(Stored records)
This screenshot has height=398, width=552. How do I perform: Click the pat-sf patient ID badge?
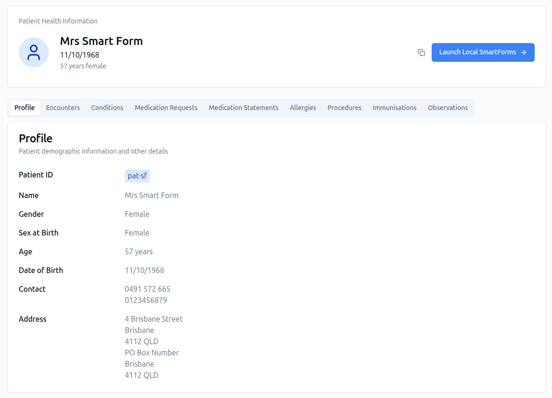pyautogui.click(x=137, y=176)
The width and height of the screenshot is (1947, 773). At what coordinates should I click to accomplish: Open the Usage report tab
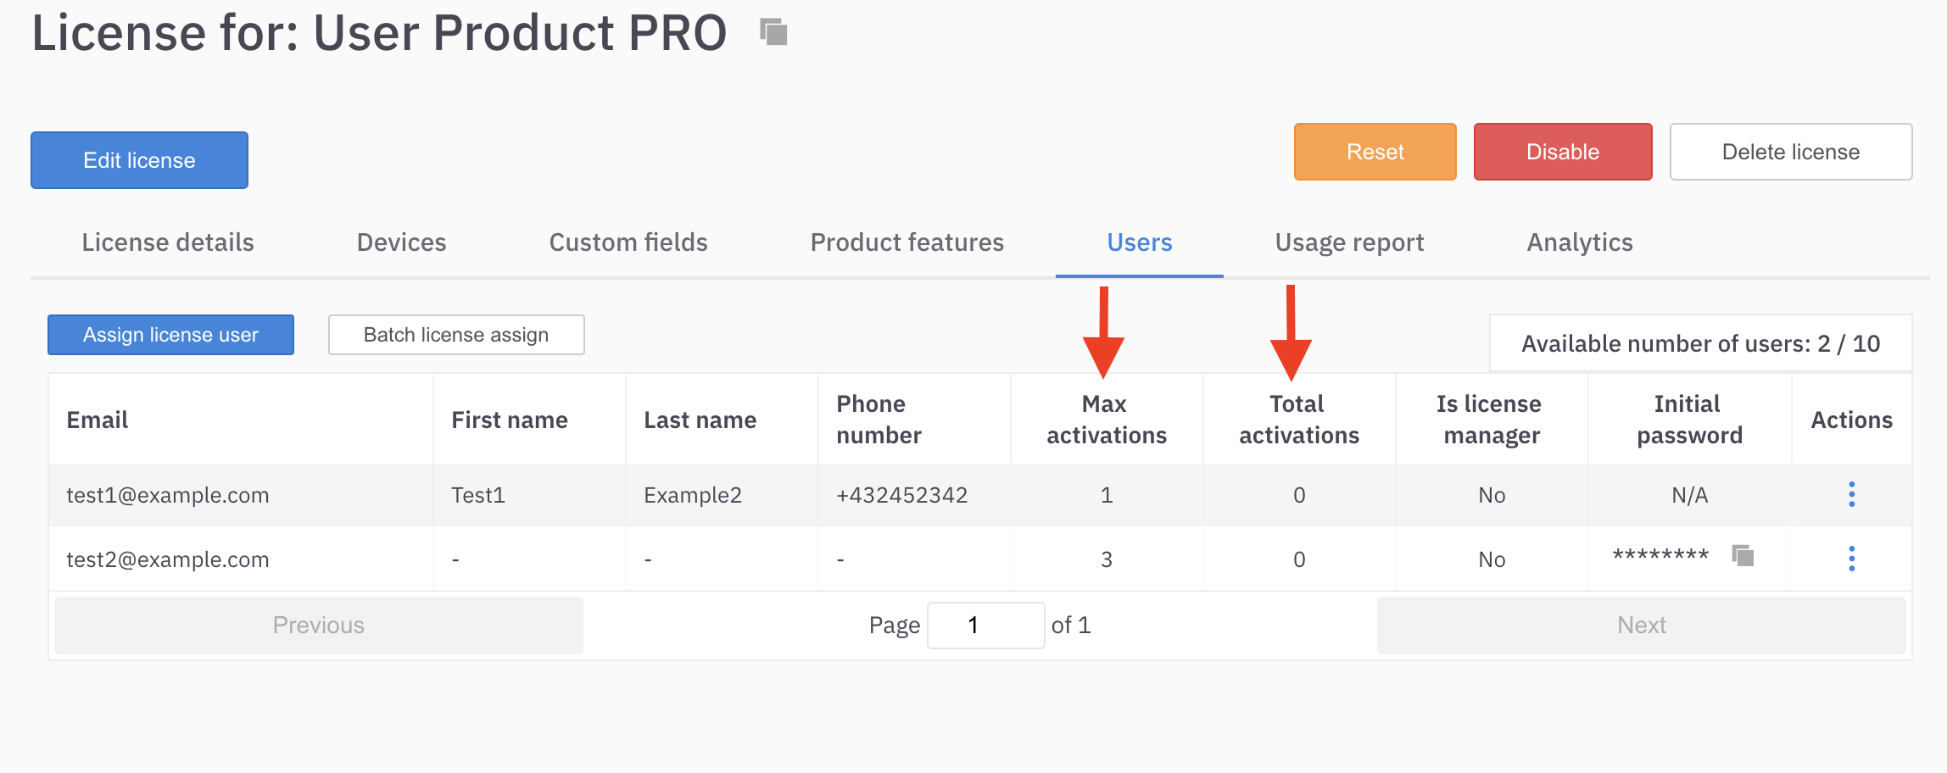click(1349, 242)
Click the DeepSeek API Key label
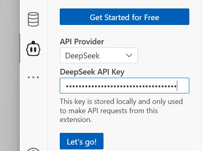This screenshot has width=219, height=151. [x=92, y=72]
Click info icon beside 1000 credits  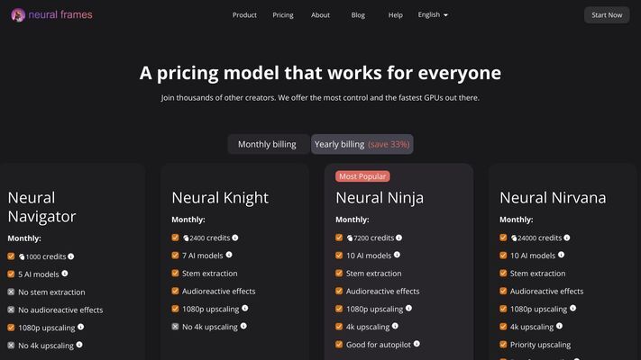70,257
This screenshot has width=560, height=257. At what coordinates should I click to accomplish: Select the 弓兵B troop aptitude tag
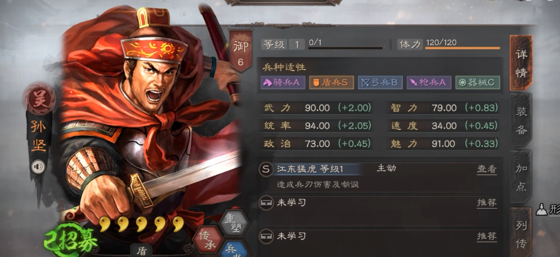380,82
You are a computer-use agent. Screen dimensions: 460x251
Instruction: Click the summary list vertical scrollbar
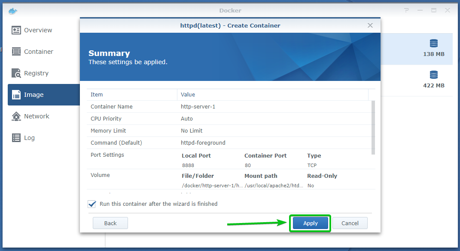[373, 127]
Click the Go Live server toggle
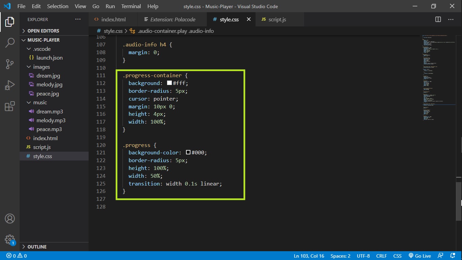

PROMPT: Leave the pictures out, then output exactly the lines from the "This screenshot has width=560, height=257." line through the end of the records above, and no others.

RESULT OF THE TASK:
This screenshot has width=560, height=257. At what coordinates should I click to accomplish: Select the 弓兵B troop aptitude tag
380,82
You are a computer-use agent. Screen dimensions: 460x251
Instruction: Click the summary list vertical scrollbar
[373, 127]
Click the Go Live server toggle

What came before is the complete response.